*Your assignment*
Each entry below must appear in the answer exactly as written.
Start of Recorded data
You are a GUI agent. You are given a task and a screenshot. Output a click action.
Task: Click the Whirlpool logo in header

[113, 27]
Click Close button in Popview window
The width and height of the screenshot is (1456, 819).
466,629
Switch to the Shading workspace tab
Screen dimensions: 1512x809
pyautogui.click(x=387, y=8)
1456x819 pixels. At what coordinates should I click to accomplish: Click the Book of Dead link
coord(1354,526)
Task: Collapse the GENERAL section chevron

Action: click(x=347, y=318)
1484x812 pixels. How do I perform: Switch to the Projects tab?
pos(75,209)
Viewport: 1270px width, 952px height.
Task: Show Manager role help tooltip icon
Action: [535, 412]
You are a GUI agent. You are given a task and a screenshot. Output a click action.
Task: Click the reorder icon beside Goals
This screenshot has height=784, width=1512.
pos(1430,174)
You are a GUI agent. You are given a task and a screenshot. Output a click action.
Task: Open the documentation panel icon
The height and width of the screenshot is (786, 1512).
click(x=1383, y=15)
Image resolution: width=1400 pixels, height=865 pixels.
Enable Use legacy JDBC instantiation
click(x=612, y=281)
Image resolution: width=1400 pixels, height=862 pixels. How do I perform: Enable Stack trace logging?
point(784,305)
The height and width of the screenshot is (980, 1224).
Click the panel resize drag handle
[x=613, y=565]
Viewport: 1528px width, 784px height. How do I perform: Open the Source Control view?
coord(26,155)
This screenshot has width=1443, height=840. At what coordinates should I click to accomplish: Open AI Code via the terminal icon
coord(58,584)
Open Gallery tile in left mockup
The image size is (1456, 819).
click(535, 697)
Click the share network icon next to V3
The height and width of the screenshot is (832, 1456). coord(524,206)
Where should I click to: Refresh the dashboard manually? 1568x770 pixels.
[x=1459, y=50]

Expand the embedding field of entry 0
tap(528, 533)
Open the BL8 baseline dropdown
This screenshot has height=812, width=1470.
End of Recorded data
*Solution below*
You are a GUI agent. You are given a task and a screenshot. Output a click action.
Task: Click the Whirlpool logo in header

[113, 27]
Click Close button in Popview window
The width and height of the screenshot is (1456, 819).
466,629
Switch to the Shading workspace tab
Screen dimensions: 1512x809
pyautogui.click(x=387, y=8)
1456x819 pixels. At what coordinates should I click to accomplish: Click the Book of Dead link
coord(1354,526)
Task: Collapse the GENERAL section chevron

Action: click(x=347, y=318)
1484x812 pixels. How do I perform: Switch to the Projects tab?
pos(75,209)
Viewport: 1270px width, 952px height.
Task: Show Manager role help tooltip icon
Action: [535, 412]
You are a GUI agent. You are given a task and a screenshot. Output a click action.
Task: Click the reorder icon beside Goals
This screenshot has height=784, width=1512.
pos(1430,174)
You are a GUI agent. You are given a task and a screenshot. Output a click action.
Task: Open the documentation panel icon
The height and width of the screenshot is (786, 1512).
click(x=1383, y=15)
Image resolution: width=1400 pixels, height=865 pixels.
Enable Use legacy JDBC instantiation
click(x=612, y=281)
Image resolution: width=1400 pixels, height=862 pixels. How do I perform: Enable Stack trace logging?
point(784,305)
The height and width of the screenshot is (980, 1224).
Click the panel resize drag handle
[x=613, y=565]
Viewport: 1528px width, 784px height. How do I perform: Open the Source Control view?
coord(26,155)
This screenshot has width=1443, height=840. At what coordinates should I click to accomplish: Open AI Code via the terminal icon
coord(58,584)
Open Gallery tile in left mockup
The image size is (1456, 819).
click(535, 697)
Click the share network icon next to V3
The height and width of the screenshot is (832, 1456). coord(524,206)
Where should I click to: Refresh the dashboard manually? 1568x770 pixels.
[x=1459, y=50]

Expand the embedding field of entry 0
tap(528, 533)
Open the BL8 baseline dropdown
This screenshot has height=812, width=1470.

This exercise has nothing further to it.